**ТЕКСТ:**
━━━

Служебная записка
Поэтесса Вера ПАВЛОВА
Некоторые считают, что она — литературная мистификация. Что ее не существует в природе. Вера Павлова не подпускает к себе журналистов. А нам так давно хотелось с ней побеседовать...
И тут выяснилось: в «Огоньке» работает ее муж. Главный редактор вызвал его к себе и сказал:
«Михаил! Идите и возьмите у Веры интервью!» И Михаил пошел... А куда ему было деваться?!
Редактор! Я выполнил твое поручение.. Боюсь, интервью тебя разочарует. Вера не захотела говорить про то, что вызывает наибольшее любопытство. Про то, насколько автобиографична ее любовная лирика. Про ненормативную лексику в ее стихах. Про то, как ее узнают всякие козлы в троллейбусе и дарят свои пародии. Про то, феминистка ли она, что думает о певице Земфире, Кастанеде и Александре Петровиче Никонове и как понимать ее стихи: «Во мне погибла героиня/во мне погибла балерина/во мне погибла негритянка/во мне погибла лесбиянка/как много их во мне погибло!/И только Пригов жив-здоров». Не захотела рассказывать, как в Санкт-Петербурге, на Конгрессе поэтов, прочла эти стихи Пригову — и Дмитрий Александрыч без тени улыбки сказал ей: «Смешно»... Вера не захотела публиковать в «Огоньке» отклики на ее книги академика Гаспарова, Юза Алешковского и Владимира Сорокина... Боюсь, она за все, мною выше сказанное, применит санкции. Вера не хочет говорить ни о чем — кроме того, что ей кажется важным в данный момент, цитируя своего любимого Мартина Бубера: «Интересное не важно». Редактор, она молчит иногда часами! Наши дети называют это: «Мама в простракции»! Каждое утро залезает она в кипящую ванну, после чего записывает два-три стишка. Два-три дня не записывает — болеет... Но даже то, что я смог из Веры выжать, а при чтении расшифровки наших разговоров отстоять с боем, для меня — подвиг Пятачка! Так что, редактор, прими Веру Павлову такой, какова она есть. И не забудь про меня...
Михаил ПОЗДНЯЕВ— Вер, ну и как тебе ситуация?
— Какая?

━━━

Определите, соответствуют ли приведенному выше тексту утверждения (а), (б) и (в). Для каждого ответьте «да» или «нет» и дословно приведите слова текста, на которых основан ответ.
(а) Муж Веры Павловой работает в «Огоньке».
(б) Вера Павлова согласилась опубликовать в «Огоньке» отклики Гаспарова, Алешковского и Сорокина на свои книги.
(в) Свои стихи Вера Павлова записывает по вечерам.

**СОХРАНЁННЫЕ ДАННЫЕ:**
━━━

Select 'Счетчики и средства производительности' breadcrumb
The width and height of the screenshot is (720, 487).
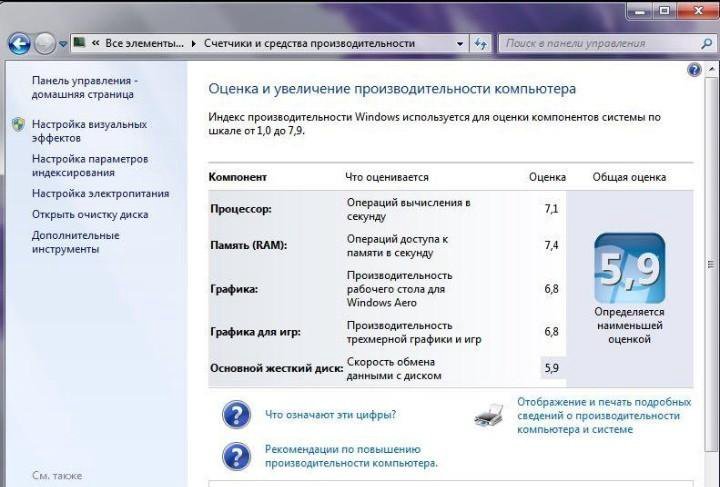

━━━

**ПРАВИЛЬНЫЙ ОТВЕТ:**
(а) Да: «И тут выяснилось: в «Огоньке» работает ее муж».
(б) Нет: «Вера не захотела публиковать в «Огоньке» отклики на ее книги академика Гаспарова, Юза Алешковского и Владимира Сорокина».
(в) Нет: «Каждое утро залезает она в кипящую ванну, после чего записывает два-три стишка».